Stated exercise:
Turn everything from the line containing "This screenshot has height=1088, width=1170." down to the end of the records into a Markdown table with the columns Row and Line. Number each line and leave out any blank ones.

Material for this exercise:

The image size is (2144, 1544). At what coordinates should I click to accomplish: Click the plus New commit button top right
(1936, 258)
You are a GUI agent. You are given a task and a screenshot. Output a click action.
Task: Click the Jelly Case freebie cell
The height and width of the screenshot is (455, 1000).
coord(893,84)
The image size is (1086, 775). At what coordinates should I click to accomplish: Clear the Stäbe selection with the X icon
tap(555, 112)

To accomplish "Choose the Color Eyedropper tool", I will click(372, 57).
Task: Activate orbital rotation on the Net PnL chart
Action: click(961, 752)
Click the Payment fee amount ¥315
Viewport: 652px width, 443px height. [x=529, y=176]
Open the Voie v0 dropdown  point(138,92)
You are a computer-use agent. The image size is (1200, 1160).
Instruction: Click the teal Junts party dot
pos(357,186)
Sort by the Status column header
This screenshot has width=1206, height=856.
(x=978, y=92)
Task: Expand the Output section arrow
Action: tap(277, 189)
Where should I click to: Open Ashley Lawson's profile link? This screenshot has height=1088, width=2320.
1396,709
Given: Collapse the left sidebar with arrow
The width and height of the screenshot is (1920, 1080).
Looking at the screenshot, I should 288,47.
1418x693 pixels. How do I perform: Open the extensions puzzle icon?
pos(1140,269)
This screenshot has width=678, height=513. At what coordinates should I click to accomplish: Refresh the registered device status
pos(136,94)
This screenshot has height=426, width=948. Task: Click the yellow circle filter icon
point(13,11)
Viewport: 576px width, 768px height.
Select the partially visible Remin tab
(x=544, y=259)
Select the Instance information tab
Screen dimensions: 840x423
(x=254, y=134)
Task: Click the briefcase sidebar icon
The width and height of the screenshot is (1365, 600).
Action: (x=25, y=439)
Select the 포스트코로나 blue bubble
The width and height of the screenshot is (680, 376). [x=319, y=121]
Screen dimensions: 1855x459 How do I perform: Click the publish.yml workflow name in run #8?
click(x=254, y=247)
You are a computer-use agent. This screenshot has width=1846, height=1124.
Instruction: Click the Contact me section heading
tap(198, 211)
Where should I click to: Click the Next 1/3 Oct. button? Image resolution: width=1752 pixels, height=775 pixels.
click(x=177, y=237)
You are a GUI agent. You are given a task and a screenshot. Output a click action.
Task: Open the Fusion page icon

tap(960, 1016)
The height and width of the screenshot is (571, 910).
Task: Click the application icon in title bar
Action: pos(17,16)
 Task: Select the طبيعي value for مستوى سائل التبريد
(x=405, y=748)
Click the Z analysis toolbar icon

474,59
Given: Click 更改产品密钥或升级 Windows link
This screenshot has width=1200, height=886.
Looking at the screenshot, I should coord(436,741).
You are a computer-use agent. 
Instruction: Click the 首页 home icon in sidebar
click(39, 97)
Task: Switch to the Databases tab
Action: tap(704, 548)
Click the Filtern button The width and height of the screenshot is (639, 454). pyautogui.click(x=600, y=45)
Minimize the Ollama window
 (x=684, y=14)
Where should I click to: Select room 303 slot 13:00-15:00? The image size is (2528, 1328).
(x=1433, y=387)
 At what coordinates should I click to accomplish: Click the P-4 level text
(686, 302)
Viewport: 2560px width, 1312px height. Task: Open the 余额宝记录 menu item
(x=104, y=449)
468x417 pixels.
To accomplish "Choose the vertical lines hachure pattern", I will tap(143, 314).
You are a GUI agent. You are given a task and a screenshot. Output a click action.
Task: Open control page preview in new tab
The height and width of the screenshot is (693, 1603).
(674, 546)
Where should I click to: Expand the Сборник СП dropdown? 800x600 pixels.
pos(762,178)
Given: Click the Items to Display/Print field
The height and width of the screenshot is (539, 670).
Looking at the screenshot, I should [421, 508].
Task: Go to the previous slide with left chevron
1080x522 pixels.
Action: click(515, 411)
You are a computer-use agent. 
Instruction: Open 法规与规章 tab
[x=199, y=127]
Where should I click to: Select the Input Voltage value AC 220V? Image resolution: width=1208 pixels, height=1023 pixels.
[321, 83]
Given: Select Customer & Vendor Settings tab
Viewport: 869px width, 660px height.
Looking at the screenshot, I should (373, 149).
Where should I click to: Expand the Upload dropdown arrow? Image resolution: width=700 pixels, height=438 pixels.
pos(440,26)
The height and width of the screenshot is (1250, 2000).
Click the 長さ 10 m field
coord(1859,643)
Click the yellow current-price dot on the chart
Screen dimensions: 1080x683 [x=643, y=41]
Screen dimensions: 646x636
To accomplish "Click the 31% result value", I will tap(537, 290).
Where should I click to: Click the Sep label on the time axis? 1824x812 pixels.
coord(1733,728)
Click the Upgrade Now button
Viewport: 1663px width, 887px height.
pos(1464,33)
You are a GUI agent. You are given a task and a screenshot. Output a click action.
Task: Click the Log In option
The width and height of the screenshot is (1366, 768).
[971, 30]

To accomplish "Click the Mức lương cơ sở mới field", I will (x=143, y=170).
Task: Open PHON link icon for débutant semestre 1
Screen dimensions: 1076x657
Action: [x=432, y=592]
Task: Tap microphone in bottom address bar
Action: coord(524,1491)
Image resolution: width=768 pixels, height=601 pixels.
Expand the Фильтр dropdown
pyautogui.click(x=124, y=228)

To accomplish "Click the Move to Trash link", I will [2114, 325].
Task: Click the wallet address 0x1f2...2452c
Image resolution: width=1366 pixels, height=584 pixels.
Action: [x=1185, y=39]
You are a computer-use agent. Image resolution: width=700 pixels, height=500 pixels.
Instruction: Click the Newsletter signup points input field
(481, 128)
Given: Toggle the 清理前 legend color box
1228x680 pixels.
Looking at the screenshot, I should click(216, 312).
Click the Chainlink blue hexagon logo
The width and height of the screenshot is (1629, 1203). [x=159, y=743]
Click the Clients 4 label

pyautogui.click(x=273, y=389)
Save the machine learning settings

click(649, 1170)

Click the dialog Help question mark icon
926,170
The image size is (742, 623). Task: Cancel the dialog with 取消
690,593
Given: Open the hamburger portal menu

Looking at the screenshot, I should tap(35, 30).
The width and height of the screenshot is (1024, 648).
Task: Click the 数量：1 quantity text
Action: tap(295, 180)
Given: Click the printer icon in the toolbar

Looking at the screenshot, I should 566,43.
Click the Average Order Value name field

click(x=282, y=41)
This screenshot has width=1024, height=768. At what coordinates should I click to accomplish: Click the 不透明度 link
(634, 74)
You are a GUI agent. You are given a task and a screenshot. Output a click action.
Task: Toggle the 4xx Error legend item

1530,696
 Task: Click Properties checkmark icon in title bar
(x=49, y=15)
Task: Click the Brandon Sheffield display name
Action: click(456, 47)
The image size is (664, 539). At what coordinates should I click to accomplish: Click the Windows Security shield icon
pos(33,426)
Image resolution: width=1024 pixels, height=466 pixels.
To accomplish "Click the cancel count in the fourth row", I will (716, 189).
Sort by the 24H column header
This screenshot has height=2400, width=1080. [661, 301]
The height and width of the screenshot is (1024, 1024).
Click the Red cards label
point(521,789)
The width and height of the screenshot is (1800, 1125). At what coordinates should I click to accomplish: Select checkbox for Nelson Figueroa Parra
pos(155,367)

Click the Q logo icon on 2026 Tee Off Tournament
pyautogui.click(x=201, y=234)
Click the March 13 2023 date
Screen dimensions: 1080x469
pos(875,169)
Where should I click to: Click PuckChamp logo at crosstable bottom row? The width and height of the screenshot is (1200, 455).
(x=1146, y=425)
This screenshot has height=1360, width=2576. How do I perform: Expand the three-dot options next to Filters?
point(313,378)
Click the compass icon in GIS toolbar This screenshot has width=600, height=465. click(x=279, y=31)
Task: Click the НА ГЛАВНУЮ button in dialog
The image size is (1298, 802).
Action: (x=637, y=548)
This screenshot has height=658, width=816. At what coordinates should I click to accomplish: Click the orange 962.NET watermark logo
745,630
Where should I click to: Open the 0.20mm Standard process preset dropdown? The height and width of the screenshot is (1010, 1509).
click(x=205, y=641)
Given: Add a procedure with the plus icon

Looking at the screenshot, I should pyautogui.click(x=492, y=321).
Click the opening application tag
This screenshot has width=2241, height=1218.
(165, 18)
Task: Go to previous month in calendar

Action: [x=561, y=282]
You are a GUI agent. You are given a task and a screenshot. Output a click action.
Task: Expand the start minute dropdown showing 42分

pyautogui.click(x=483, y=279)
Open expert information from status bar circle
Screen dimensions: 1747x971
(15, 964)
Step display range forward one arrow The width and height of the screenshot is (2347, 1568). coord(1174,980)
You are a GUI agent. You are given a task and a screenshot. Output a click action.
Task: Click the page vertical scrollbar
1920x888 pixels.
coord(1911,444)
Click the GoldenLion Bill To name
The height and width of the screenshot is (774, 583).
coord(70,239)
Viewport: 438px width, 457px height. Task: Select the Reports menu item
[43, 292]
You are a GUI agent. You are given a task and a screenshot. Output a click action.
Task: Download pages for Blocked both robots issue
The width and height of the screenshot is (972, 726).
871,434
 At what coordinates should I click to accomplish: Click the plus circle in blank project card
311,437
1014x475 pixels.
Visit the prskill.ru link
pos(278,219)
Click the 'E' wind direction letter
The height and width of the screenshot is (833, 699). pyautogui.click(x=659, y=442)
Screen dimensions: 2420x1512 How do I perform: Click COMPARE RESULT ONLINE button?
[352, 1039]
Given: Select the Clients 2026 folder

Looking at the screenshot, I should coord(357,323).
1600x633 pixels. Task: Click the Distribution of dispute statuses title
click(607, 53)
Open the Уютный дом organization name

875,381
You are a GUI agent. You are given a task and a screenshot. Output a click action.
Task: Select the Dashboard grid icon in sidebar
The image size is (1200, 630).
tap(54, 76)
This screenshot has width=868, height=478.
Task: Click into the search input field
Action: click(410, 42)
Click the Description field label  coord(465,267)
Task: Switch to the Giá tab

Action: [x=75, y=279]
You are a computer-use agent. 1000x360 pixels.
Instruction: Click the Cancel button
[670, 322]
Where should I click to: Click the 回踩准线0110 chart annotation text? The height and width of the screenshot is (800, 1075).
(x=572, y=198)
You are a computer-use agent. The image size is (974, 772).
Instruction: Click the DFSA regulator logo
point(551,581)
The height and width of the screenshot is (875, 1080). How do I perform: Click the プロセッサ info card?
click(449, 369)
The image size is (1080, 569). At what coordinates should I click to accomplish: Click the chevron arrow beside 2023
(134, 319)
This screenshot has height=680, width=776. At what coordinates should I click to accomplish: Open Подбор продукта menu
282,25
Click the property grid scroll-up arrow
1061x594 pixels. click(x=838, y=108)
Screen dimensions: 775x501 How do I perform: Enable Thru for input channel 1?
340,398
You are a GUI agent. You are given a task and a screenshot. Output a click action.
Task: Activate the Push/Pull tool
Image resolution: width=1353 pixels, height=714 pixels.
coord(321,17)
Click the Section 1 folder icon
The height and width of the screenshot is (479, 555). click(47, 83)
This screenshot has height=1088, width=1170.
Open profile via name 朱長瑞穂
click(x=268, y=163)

Task solution:
| Row | Line |
|---|---|
| 1 | This screenshot has height=1088, width=1170. |
| 2 | Open profile via name 朱長瑞穂 |
| 3 | click(x=268, y=163) |